Would you restate the full listing word for word and omit its pictures?
################
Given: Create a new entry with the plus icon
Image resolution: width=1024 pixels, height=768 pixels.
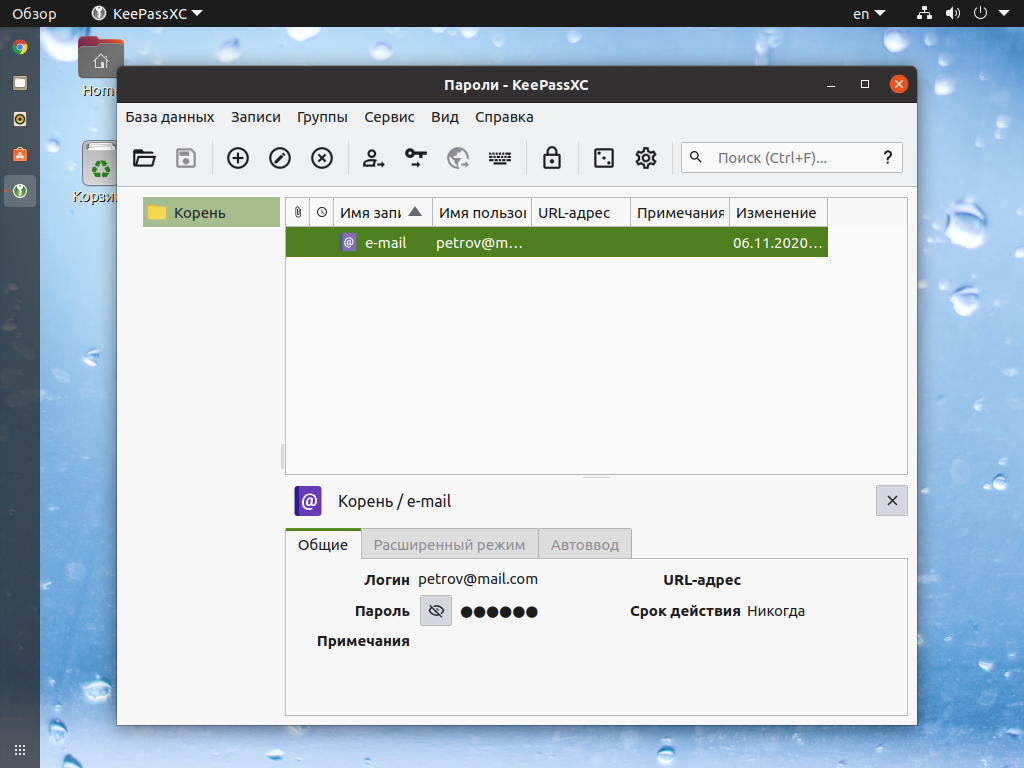Looking at the screenshot, I should [x=237, y=158].
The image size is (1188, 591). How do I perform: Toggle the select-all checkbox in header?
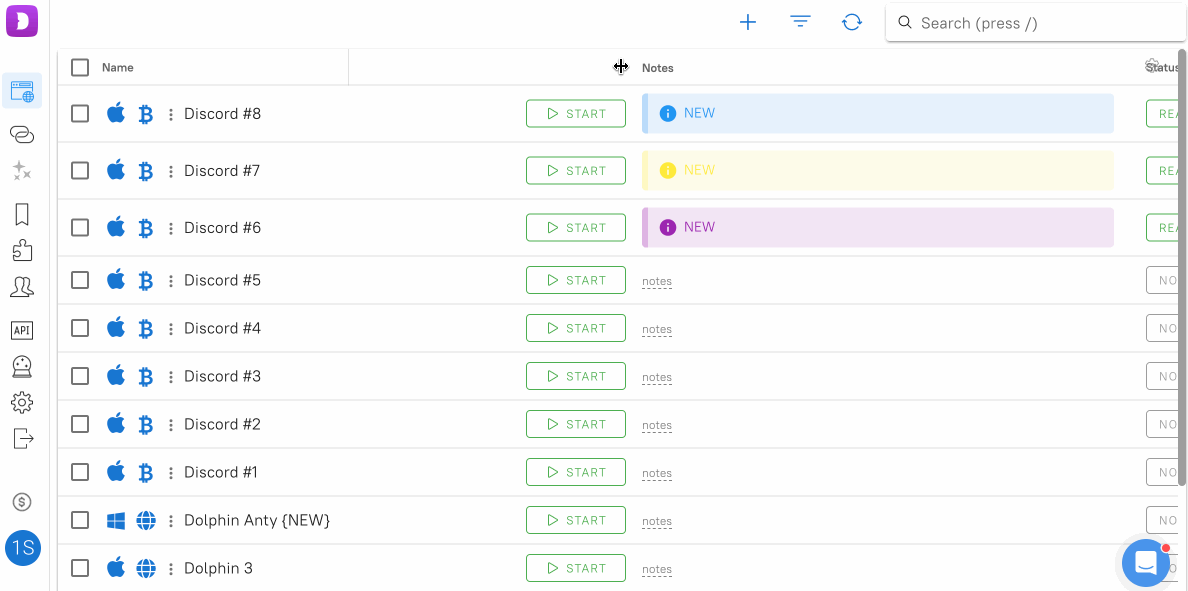click(x=80, y=68)
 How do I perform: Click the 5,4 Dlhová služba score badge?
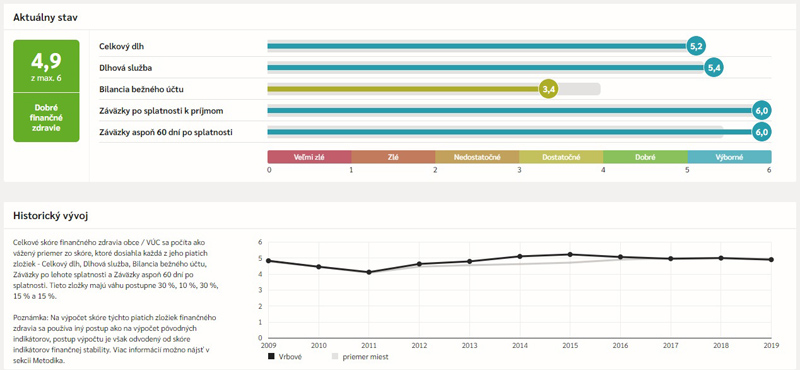(x=713, y=67)
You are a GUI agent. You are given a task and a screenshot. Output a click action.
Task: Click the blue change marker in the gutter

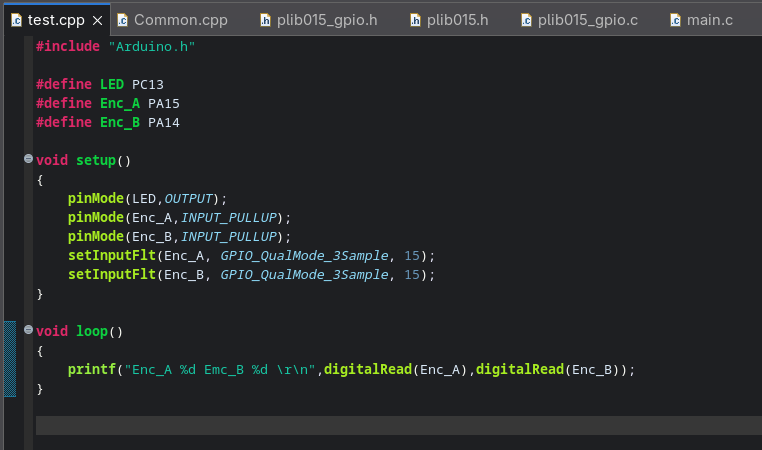tap(10, 359)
################
### ANSWER TO THIS PROBLEM
Given: Create a new entry with the plus icon
Image resolution: width=1024 pixels, height=768 pixels.
Looking at the screenshot, I should [x=237, y=158].
The image size is (1188, 591). How do I perform: Toggle the select-all checkbox in header?
click(x=80, y=68)
 How do I perform: Click the 5,4 Dlhová služba score badge?
(x=713, y=67)
You are a GUI agent. You are given a task and a screenshot. Output a click action.
Task: Click the blue change marker in the gutter

tap(10, 359)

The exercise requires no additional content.